Intermittently losing WAN

randy · August 26, 2021, 1:27am

Since moving to a new house a few months ago, I've started experiencing occasional losses of WAN connectivity. It will drop unexpectedly (sometimes multiple times a day, sometimes not for several days), and will only be restored after I run /etc/init.d/network restart. Even stranger, when WAN is lost, the local domain names I've configured don't resolve (e.g. "router.lan" stops connecting to the router, but "192.168.1.1" connects just fine).

This is on a TL-WDR4300 v1, currently running OpenWRT 19.07.8 (and the same behaviour happened on 19.07.7). The WAN connection is through DHCP via a DOCSIS modem.

I've checked the system log a few times and can't see anything that gives me a clue. Everything looks normal until ddns_scrips starts throwing errors because it can't connect out to set the IP.

I've heard that brief WAN drops are common in this area, but of course I would like it if OpenWRT recovers from those automatically. Are there any settings to help with automatic reconnect? Is there anything I should look for in the logs that would help solve this? Or should I just create a cron job to ping 1.1.1.1 and restart the network when it fails?

psherman · August 26, 2021, 2:36am

Let's see if you're getting DHCP errors.

logread | grep dhcpc

Please redact the IP address since it may be publicly routable.

Also, it would be good to try running some concurrent ping sessions to help identify where the issue is presenting. I recommend the following:

ping another system on your network
ping your router
ping your cable modem (my Arris modem, for example, has an address of 192.168.100.1)
ping 8.8.8.8

When you see the problem present, you'll hopefully have some idea of where the issue is occurring -- likely on the WAN with DHCP or something upstream of the cable modem.

randy · August 29, 2021, 2:08pm

Thanks for the suggestions, Peter. I finally had a drop sometime overnight, and then another drop shortly after fixing the first one. After the first drop, here's the output of logread | grep dhcpc:

Sun Aug 29 09:32:10 2021 daemon.notice netifd: wan (1325): udhcpc: sending renew to [ip]

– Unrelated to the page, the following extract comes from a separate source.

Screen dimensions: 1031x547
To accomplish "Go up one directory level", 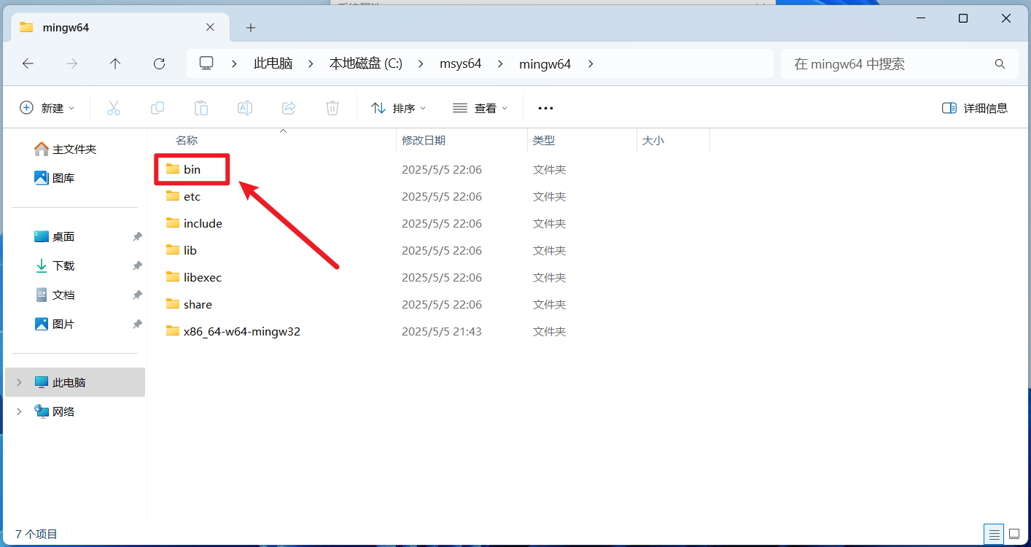I will click(115, 64).
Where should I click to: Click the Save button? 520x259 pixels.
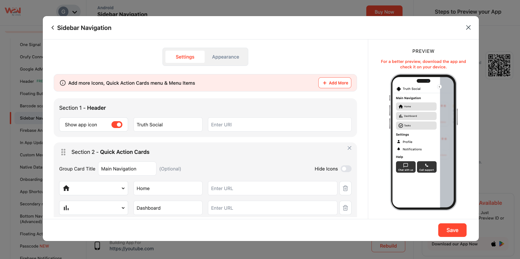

Then I ran /etc/init.d/network restart and the second drop happened about an hour later, adding these lines to logread | grep dhcpc:

Sun Aug 29 10:32:36 2021 daemon.notice netifd: wan (1325): udhcpc: received SIGTERM
Sun Aug 29 10:32:43 2021 daemon.notice netifd: wan (17278): udhcpc: started, v1.30.1
Sun Aug 29 10:32:43 2021 daemon.notice netifd: wan (17278): udhcpc: sending discover
Sun Aug 29 10:32:43 2021 daemon.notice netifd: wan (17278): udhcpc: sending select for [ip]
Sun Aug 29 10:32:43 2021 daemon.notice netifd: wan (17278): udhcpc: lease of [ip] obtained, lease time 107968

To me, these look like dhcpc going about its normal business, but let me know if you think otherwise.

As to your other questions, when the WAN is down:

I can ping the IPs of other systems on the local network.
I can ping the IP of the router.
I can connect to the IP of the modem (it does not respond to pings at any time, but I can reach its admin login page at 192.168.100.1 even when the WAN is down).
I cannot ping 8.8.8.8 (or any other external address or domain).

So I've learned that the issue is occurring upstream of the modem, but I'm still not sure what to do about it on the router, besides a cron job. Any further thoughts?

randy · September 16, 2021, 1:43am

Final update for future reference. In chronological order:

I learned that a WAN drop can be fixed by running ip link set eth0.2 down; ip link set eth0.2 up. This completes faster than running /etc/init.d/network restart. The eth0.2 interface is used for WAN on my device, but other devices can be confirmed with uci show network.wan.device.
I updated to OpenWRT 21.02.0. This had no effect on my WAN drops.
I installed Watchcat and configured it for "Restart Interface" mode. This is basically an improved version of the cron job I was planning to create myself.

With that, my problem is pretty well solved. It would be nice if the interface didn't need to be restarted, but automatic restarting is close enough.

system · September 26, 2021, 1:43am

This topic was automatically closed 10 days after the last reply. New replies are no longer allowed.